GÖÇTE GERİ GÖNDERME ATAĞI VE “TURBO VATANDAŞLIK” KALDIRILACAK
Yeni federal hükümeti oluşturacak CDU, CSU ve SPD, göç politikası konusunda bir ‘geri gönderme atağı’ üzerinde anlaştı. Federal hükümetin gönüllü kabul programları olabildiğince sona erdirilecek. Ayrıca, kısıtlı koruma statüsüne sahip mülteciler, iki yıl boyunca aile bireylerini Almanya’ya getiremeyecek. Bu kişilere aile birleşimi yalnızca istisnai durumlarda mümkün olacak. Önceki Scholz hükümetinin, üç yıl içinde hızlı Alman vatandaşlığına geçiş imkanı sağlayan uygulaması kaldırılacak. Bir yıl önce yürürlüğe giren çifte vatandaşlık uygulamasında ise yeni ittifak anlaşmasında bir kısıtlama öngörülmüyor. Bu durum, Almanya’da yaşayan birçok Türk vatandaşını rahatlatacak.

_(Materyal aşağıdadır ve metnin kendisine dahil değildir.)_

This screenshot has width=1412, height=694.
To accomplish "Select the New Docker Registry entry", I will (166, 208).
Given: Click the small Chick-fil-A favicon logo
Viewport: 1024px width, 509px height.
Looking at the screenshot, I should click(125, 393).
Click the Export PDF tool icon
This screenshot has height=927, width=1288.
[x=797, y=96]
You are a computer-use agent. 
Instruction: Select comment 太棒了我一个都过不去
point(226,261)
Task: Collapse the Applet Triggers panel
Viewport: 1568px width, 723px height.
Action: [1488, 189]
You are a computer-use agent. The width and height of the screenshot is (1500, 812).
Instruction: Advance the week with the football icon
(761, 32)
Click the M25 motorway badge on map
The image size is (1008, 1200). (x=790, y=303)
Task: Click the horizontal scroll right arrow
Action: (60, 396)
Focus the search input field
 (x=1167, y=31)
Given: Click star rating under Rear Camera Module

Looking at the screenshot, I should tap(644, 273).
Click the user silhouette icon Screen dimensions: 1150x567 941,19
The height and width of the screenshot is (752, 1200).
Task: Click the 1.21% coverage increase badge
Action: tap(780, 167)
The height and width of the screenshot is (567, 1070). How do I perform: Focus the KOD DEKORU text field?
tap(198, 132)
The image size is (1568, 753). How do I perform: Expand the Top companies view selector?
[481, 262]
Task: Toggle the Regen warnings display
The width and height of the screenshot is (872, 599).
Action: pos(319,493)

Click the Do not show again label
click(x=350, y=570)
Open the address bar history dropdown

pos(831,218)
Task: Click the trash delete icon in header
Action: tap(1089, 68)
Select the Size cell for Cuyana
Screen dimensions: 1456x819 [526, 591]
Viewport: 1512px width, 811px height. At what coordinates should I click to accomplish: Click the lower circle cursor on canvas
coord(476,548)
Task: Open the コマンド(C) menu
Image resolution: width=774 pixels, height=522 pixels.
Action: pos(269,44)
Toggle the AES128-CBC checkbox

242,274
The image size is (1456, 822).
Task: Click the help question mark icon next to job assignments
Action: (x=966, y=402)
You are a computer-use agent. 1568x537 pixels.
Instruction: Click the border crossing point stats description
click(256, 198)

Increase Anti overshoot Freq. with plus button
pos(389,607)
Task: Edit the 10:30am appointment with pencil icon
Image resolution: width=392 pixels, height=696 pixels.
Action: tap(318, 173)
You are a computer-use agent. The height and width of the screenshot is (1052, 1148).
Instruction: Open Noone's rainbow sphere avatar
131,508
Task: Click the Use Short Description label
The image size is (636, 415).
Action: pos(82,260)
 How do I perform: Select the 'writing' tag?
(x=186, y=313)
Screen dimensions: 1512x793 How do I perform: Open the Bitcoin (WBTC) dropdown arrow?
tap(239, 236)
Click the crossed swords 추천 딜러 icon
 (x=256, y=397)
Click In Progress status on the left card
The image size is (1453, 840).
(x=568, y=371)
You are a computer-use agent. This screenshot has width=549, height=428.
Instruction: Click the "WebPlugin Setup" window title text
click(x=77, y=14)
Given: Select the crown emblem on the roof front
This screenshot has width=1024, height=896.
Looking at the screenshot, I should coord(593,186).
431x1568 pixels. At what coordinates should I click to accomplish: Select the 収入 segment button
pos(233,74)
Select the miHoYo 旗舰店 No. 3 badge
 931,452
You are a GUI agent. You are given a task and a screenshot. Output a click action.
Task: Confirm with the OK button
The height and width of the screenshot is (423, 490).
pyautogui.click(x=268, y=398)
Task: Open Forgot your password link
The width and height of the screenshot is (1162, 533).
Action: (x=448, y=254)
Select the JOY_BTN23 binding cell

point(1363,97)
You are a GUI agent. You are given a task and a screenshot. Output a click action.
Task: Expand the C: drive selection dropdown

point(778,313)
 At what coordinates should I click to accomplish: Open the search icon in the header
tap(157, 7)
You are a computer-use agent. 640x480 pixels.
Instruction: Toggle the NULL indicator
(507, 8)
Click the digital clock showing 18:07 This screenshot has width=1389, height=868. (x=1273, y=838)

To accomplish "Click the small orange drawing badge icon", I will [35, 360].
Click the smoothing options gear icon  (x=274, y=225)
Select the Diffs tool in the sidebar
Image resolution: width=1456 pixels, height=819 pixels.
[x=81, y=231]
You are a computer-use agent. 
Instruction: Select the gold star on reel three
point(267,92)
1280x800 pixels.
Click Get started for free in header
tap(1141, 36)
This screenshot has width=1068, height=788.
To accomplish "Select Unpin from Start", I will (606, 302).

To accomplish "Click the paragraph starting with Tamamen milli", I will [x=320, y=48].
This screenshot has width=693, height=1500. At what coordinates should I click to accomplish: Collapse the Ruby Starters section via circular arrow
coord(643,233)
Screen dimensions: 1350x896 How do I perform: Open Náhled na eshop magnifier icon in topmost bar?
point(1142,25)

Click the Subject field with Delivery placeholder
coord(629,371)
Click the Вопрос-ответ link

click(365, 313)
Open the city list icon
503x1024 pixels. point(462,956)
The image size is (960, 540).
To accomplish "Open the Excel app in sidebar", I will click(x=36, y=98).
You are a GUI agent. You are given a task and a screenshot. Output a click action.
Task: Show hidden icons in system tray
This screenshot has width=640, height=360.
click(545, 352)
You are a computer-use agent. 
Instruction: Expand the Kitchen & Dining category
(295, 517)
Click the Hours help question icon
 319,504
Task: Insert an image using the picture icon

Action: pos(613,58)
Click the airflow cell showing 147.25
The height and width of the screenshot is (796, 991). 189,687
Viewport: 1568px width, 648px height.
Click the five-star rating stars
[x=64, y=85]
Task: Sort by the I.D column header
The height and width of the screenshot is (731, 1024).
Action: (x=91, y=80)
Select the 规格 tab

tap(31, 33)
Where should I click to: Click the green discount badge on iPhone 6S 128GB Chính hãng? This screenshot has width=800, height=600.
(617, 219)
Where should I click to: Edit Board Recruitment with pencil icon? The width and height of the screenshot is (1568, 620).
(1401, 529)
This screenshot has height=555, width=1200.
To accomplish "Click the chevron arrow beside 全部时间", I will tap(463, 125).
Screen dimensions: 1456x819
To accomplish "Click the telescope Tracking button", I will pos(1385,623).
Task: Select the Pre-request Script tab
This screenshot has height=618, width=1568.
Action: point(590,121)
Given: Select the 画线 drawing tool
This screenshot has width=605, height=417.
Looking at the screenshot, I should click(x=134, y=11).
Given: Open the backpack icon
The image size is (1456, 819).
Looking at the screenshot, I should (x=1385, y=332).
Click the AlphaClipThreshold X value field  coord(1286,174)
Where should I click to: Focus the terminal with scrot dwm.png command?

TÜRKİYE ÖNEMLİ VE STRATEJİK BİR ORTAK
CDU, CSU ve SPD arasında varılan ittifak anlaşmasında Türkiye ile ilişkiler de yer almakta. Yeni ittifak anlaşmasında Almanya-Türkiye ilişkilerine iki yerde atıfta bulunulmakta. Bu, yeni Almanya federal hükümetinin Türkiye ve Almanya’da yaşayan Türklere verdiği önemi göstermektedir. Anlaşmada Türkiye ile ilişkiler şu şekilde ifade ediliyor: “Türkiye, NATO içinde önemli bir stratejik ortak, AB’nin komşusu ve Orta Doğu’da etkili bir aktördür. Güvenlik politikalarından göç konularına kadar uzanan alanlarda, Türkiye ile birlikte jeopolitik zorluklarla ortak şekilde mücadele etmek istiyoruz…”. Türkiye’nin Avrupa Birliği üyeliği konusunda ise ittifak anlaşmasında; “AB ile Türkiye arasındaki ilişkiler özel bir stratejik öneme sahiptir. Türkiye’nin AB’nin değerler sisteminden giderek daha fazla uzaklaşmasından üzüntü duyuyoruz.” denilmektedir. Bu ifadeler, Almanya’nın Türkiye ile ilişkilerini stratejik bir düzeyde sürdürmek istediğini açıkça göstermektedir.